Agents of Empire is an example of mission creep in the area of women, migration, and empire. By the early 1990s the work of Marilyn Barber, Jan Gothard, Paula Hamilton, James Hammerton, Marjory Harper, Charlotte Macdonald, Joy Parr, and Barbara Roberts in particular had revealed the complexities of agency, structure, origin, and destination in the migration of women around the British Empire. Gender, class, race, and empire were themes of discussion, and riveting timely oral histories added depth to analysis. Through the 1990s and beyond, a new generation of work emerged, adding depth and detail in the areas of female imperialism and migration, the construction of Britishness and the significance of its English, Scottish, and Irish components, the relationship between women's organizations and the nation and empire, extending John MacKenzie's pioneering work on 'propaganda and empire,' and gendering David Cannadine's 'ornamentalism.' It was revealed that women shared in the imperial project, and in multiple ways that encompassed maternal feminism and challenged masculinist constructions of class. International networks of imperial women were examined, highlighting the politics of class and professionalism, in particular the changing relationship between state and voluntary organizations, and problematizing constructions of metropolis and colony (Bell, Bush, Harper, Paisley, Pickles, Reidi, Swaisland, Van Heynigen, Woollacott).

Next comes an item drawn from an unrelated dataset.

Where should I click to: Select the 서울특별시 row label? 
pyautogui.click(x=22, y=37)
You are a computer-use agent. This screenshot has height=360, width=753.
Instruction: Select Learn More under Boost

Chilton's interest is in the middle- and upper-class women in Britain who attempted to persuade women of the same classes to migrate around the empire between the 1860s and 1930. Agents of Empire is based upon the study of a limited number of British-based female emigration societies previously brought to historians' attention. It examines in particular the Girls' Friendly Society, the Society for Promoting Christian Knowledge, and the Travellers' Aid Society. It draws extensively upon the Imperial Colonist, the monthly journal of the dominant female emigration societies. Chapter 1 introduces female emigrators, making nuanced comments about the difference between middle-class and elite women. Chapter 2 concerns women in transit to imperial destinations. Chapter 3 is about the societies' emphasis on middle-class migration. Chapter 4 attempts to recover the agency of women migrants through their letters home as published in the Imperial Colonist (a task that Chilton proceeds with, despite reluctantly [End Page 421] recognizing these letters as propaganda). Chapter 5 is about the reception of migrants by a selection of women's organizations in Canada and Australia. Chapter 6 is a case study of a domestic servant project in Canberra.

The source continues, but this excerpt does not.